The fact that white people and companies might be doing the same thing is irrelevant except in as far as they should just comply with the rules also.rrazyuwz

Posted by Genius : 12/08/2005 06:25:00 AM

As a Waiheke Islander I want to comment on the remark that "It is exactly the same in principle as rich white property owners on Waiheke keeping the public off their beaches."
No coastal land owners on Waiheke own their beach too, only the access to it. The beaches themselves are free to be used by locals, you just need a legal way to get there, and you can, usually by boat. The issue of access is contentious but under current law they are entitled to close off access to the beach adjoining their property. Which is a different issue from actual beach ownership.

Posted by Hans Versluys : 12/08/2005 09:36:00 AM

"I thought we were pretty clear that you can't own foreshore you can only have customary rights to it."

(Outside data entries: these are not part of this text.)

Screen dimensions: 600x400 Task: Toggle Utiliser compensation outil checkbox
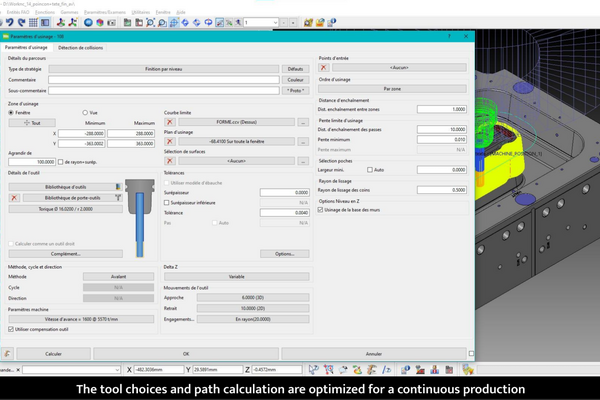click(x=11, y=329)
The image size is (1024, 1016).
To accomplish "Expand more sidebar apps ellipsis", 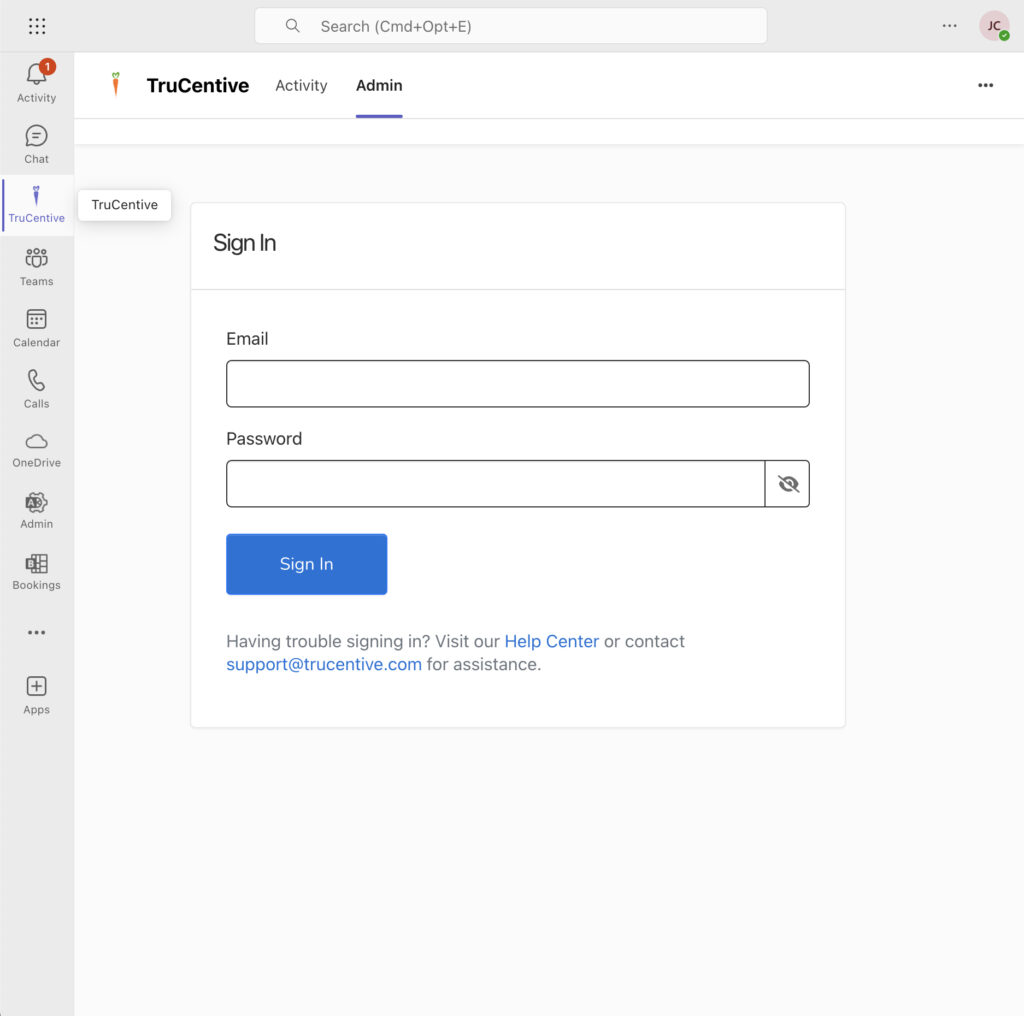I will click(37, 632).
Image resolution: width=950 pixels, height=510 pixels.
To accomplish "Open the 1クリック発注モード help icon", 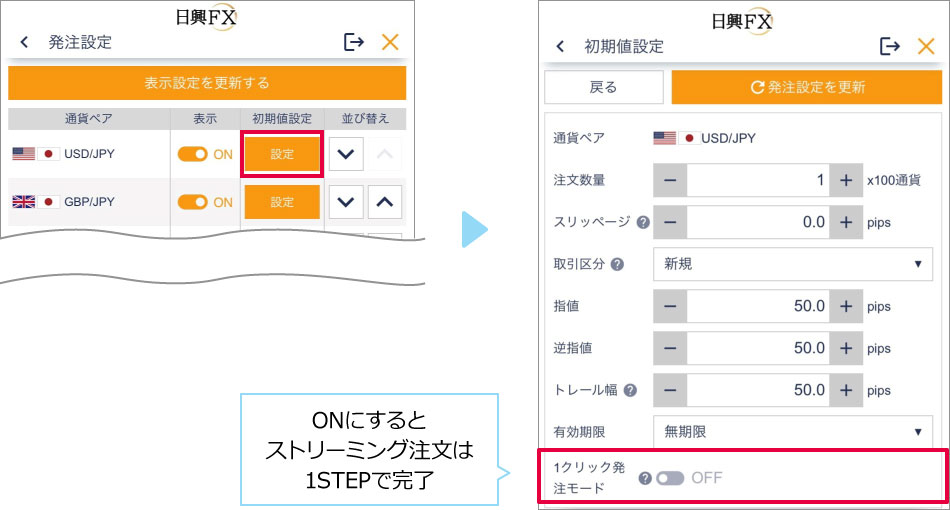I will [x=645, y=479].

Um no, that's one of the things that prompted the Foreshore and Seabed bill. Many New Zealanders had believed (or like you, still do) that the Queen's Chain was real and more or less unbroken. But it's not. Some NZ landowners, including these people, have title all the way down to the sea.

The Queen's Chain is not enshrined in law, it's merely a historical practice in assigning title that hasn't always been adhered to.

Has this whole debate passed you by?

Posted by stephen : 12/08/2005 09:59:00 AM

I also know nothing about local laws or customs. I do know that on The Christian Prophet blog the Holy Spirit has given messages indicating that property rights are sacred and must be so respected. Eminent domain, for example, is called evil.

Posted by Christian Prophet : 12/08/2005 10:09:00 AM

That last post just shows how idiotic the Christian fundamentalist right is and how important it is to keep religion and state strictly separated.

Posted by Anonymous : 12/08/2005 12:11:00 PM

Uroskin: apologies. But there are property owners - usually rich and white - who do own their beaches and have a legal right to exclude people. One is just over the estuary from Delaware Bay, in fact. And I don't see the National Party making any sort of fuss about that - in fact, those are exactly the sort of private property rights they would die in a ditch (politically speaking) to defend.

(I think beach access is a legitimate issue - but any rules must be applied consistently and irrespective of race. One of the clear evils of the Foreshore and Seabed Act was that it disposessed Maori of their (potentially valid) claims, while leaving the rights of the aforementioned usually rich, usually white people who already owned their beaches completely intact. Which is one part of it that National fully supported. Again, this smacks of racism).

Posted by Idiot/Savant : 12/08/2005 12:43:00 PM

Genius: the Foreshore and Seabed Act left existing titles intact. The Huria Matenga Wakapuaka Trust's title to their beach and estuary was thus entirely unaffected.

Posted by Idiot/Savant : 12/08/2005 12:44:00 PM

> Some NZ landowners, including these people, have title all the way down to the sea.

Well as I said that is a problem in itself.
The phrasing of the law in parts seems to suggest it just reflects protection of the public sections of the foreshore but in other parts suggests the intent is to protect the foreshore in it's entirity.

It makes litle sense to say

"That decision recognised the possibility that Te Ture Whenua Maori Act 1993 would lead to private ownership of the foreshore and seabed"

and not want public ownership of private foreshore. the law basically states that the very idea of private ownership is justification for legislation.

the technical question I guess is were the maori ownership "registered under the Land Transfer Act 1952" if not they have nothing and their title was revoked with the law if so they still own it and the national spokesman is talking through a hole in his head.

This was presumably a technical way of avoiding too much resistance from people who own land (at the same time as maori who want to claim land). Otherwise since anything else goes against the purpose of the legislation anyway it is as stupid as excluding any other piece of land from the legislation.

> And I don't see the National Party making any sort of fuss about that.

They are exactly the ones YOU should be making a fuss about.